A set of circumstances developed in the early 2000s that helped with supply. Thanks to the dot-com meltdown, the recession that followed and the terrorist attacks on 9/11 the Federal Reserve lowered interest rates significantly. And they stayed low. All of a sudden there were lots of homeowners that wanted to refinance. There was a further tail wind. Housing prices were going up so homeowners could refinance their mortgage and take extra cash out. The loans got bigger.

There was also a shift in lending standards. Wall Street had come up with ways to mitigate credit risk by creating all sorts of different types of securitised bonds. The details aren’t important. What is important is that new financial instruments were created to keep the supply of bonds high as Wall Street worked further afield to find new buyers. Foreign banks were easy targets.

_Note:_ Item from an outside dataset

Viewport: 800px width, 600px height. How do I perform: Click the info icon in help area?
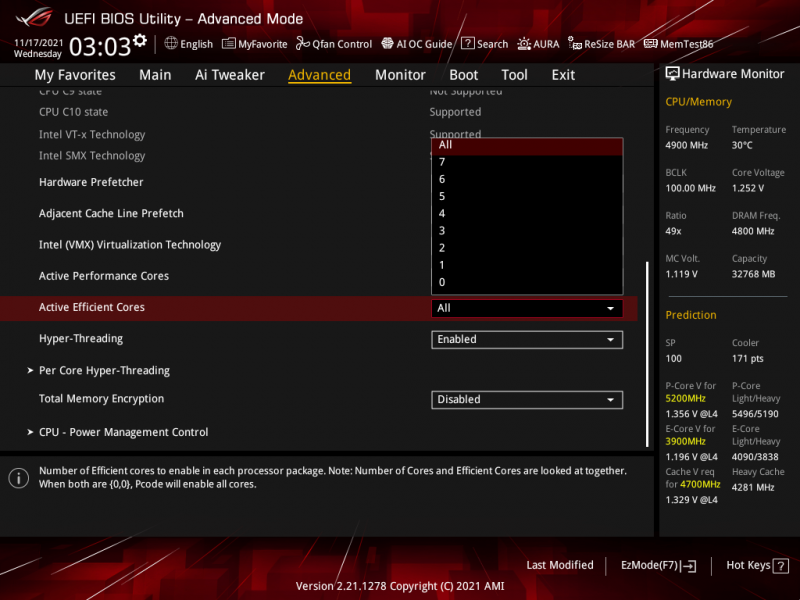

The party was raging on Wall Street and main street. Nobody cared that while the original justification for securitisation was to increase homeownership the vast majority of loans were for refinancing. That was a minor detail when everyone was making so much money. Credit rating firms earned fees issuing ratings. Banks and mortgage brokers earned commissions sourcing loans. Homeowners took on more debt and bought TVs, cars and vacations. All of this to supply the insatiable securitisation machine.

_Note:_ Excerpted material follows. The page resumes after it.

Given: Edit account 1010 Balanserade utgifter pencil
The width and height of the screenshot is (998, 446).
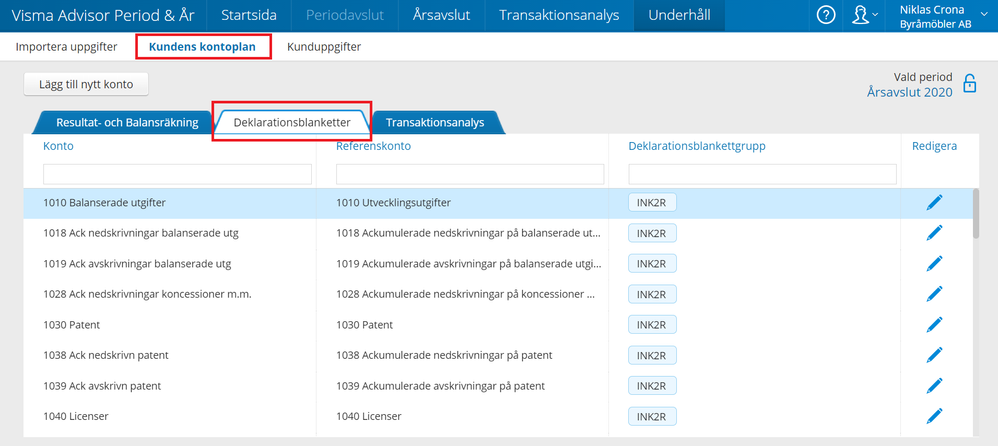Looking at the screenshot, I should coord(934,202).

Nobody wanted the party to stop. The banks and mortgage brokers encouraged and abetted fraud from homeowners. The credit rating agencies lowered standards. Wall Street banks warehoused large inventories of loans prior to securitisation and kept some of the worst loans on their balance sheets. Investors cheered financial profits and the growth coming from the consumer debt binge.

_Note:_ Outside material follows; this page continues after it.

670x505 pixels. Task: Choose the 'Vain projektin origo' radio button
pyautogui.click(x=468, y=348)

The fraud and poor decisions extended the party. But it couldn’t stop the eventual end. It all came crashing down.

What lessons are there for investors

The overarching lesson is simple. Be mindful of runaway growth. Be alarmed when the foundation of that growth is a simple and widely recognised truth which gets combined with a unifying vision that the growth contributes positively to society.

Growth will always be characterised as an appropriate reaction to demand. Capital will chase those prospects for growth. Valuations will rise. Supply will surge beyond demand. Poor business practices and fraud will follow when insiders understand the imbalance and are desperate to keep the party going.

We have passed through a period of low interest rates and plentiful capital. There is little doubt we will uncover similar stories as the world adjusts to the new normal. Where are the issues and what are the foundational truths and unifying visions that are justifying an unrealistic view of the future? I’m not 100% sure.

It could be in private assets which apparently offer higher returns and less volatility than the same assets trading publicly. These assets still haven’t been marked to market despite the fastest increase in interest rates in history and teetering public markets.

It could be in zombie companies operating in industries with supposed exponential growth that is always just around the corner. They took a page from Milken’s junk bond approach and just kept rolling over their debt in a low interest rate and permissive environment.

It could be in the opaque world of private credit where underwriting standards are apparently superior without the bothersome meddling of regulators. Perhaps it is commercial real estate, Chinese residential real estate or heavily indebted consumers and governments. It could be crypto or NFTs which are already teetering as fraud gets uncovered.

A good place for drawing up your own list is to pick a thematic ETF that has been issued in the last few years. Decarbonisation? AI? A good story may not mean a good investment opportunity. Are all of them overhyped narratives waiting to collapse? Of course not. But some undoubtably are.

These stories will seem obvious in retrospect but they will all follow patterns we’ve seen time and time again. I for one am happy to stay ensconced in the world of profitable and boring companies who regularly go through the monotonous activity of paying dividends. these are the companies that will benefit from new breakthroughs without the ruinous competition.